TEXTO PARA LEER:
____

02-02-2017
 

No habrá otro igual a Julio Sosa



 



Sin lugar a dudas, Julio Sosa fue el último cantor de tango que convocó multitudes. Y en ello, poco importó que casi la mitad de su repertorio fuera idéntico al de Carlos Gardel, aunque también es cierto que interpretó algunos títulos contemporáneos. Como dice el investigador Maximiliano Palombo, «fue una de las voces más importantes que tuvo el tango en la segunda mitad de los años cincuenta y principios de los sesenta, época en que la música porteña pasaba por un momento no demasiado feliz».


Posteriormente, dada su temprana muerte, se intentó repetir con él el mito Gardel, pero Sosa no era Gardel la extroversión y la carencia de ternura de su voz lo alejaban del paradigma del cantor de tangos. Por otra parte, al perderse su imagen, desaparecieron sus condiciones actorales, tan unidas al sentido de lo que cantaba.

De todas maneras, quedó su recuerdo, sobre todo en la generación que lo vio surgir y en las posteriores, como una de las más reconocibles e insoslayables figuras de la historia del tango.

____

Registros del conjunto de datos:
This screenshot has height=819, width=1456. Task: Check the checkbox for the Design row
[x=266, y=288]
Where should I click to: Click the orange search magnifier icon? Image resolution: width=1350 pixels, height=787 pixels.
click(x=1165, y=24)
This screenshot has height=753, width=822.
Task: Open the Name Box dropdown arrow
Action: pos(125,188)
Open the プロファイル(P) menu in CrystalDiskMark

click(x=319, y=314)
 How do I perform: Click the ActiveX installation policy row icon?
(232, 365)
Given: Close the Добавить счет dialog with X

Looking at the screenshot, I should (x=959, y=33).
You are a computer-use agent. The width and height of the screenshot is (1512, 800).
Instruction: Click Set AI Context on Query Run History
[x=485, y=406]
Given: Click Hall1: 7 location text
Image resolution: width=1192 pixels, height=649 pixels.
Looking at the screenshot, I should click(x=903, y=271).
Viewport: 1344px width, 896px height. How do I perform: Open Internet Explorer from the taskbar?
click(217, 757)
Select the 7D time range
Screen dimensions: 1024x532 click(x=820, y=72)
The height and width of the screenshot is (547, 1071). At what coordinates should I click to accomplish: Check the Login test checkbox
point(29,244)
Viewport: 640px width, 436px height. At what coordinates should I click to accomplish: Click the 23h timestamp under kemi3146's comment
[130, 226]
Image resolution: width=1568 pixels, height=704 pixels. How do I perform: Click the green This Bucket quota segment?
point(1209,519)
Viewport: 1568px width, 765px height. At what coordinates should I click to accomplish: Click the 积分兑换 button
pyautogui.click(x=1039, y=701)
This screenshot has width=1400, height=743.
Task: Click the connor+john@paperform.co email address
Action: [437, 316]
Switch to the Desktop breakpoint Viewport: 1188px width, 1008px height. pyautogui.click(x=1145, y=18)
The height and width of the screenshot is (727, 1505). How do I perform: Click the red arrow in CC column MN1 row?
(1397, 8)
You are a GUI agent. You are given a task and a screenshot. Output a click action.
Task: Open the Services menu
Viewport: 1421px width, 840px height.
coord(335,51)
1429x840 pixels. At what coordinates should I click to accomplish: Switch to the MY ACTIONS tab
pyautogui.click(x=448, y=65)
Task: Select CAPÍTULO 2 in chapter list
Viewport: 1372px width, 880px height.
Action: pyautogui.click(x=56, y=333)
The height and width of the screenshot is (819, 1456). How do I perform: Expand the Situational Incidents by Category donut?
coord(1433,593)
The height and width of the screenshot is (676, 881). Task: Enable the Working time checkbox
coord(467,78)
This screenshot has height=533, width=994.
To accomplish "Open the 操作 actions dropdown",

____

INSTRUCCIONES DE TRABAJO: Según el texto sobre Julio Sosa, ¿qué parte de su repertorio era idéntica a la de Carlos Gardel?

RESPUESTA DESARROLLADA: Casi la mitad de su repertorio.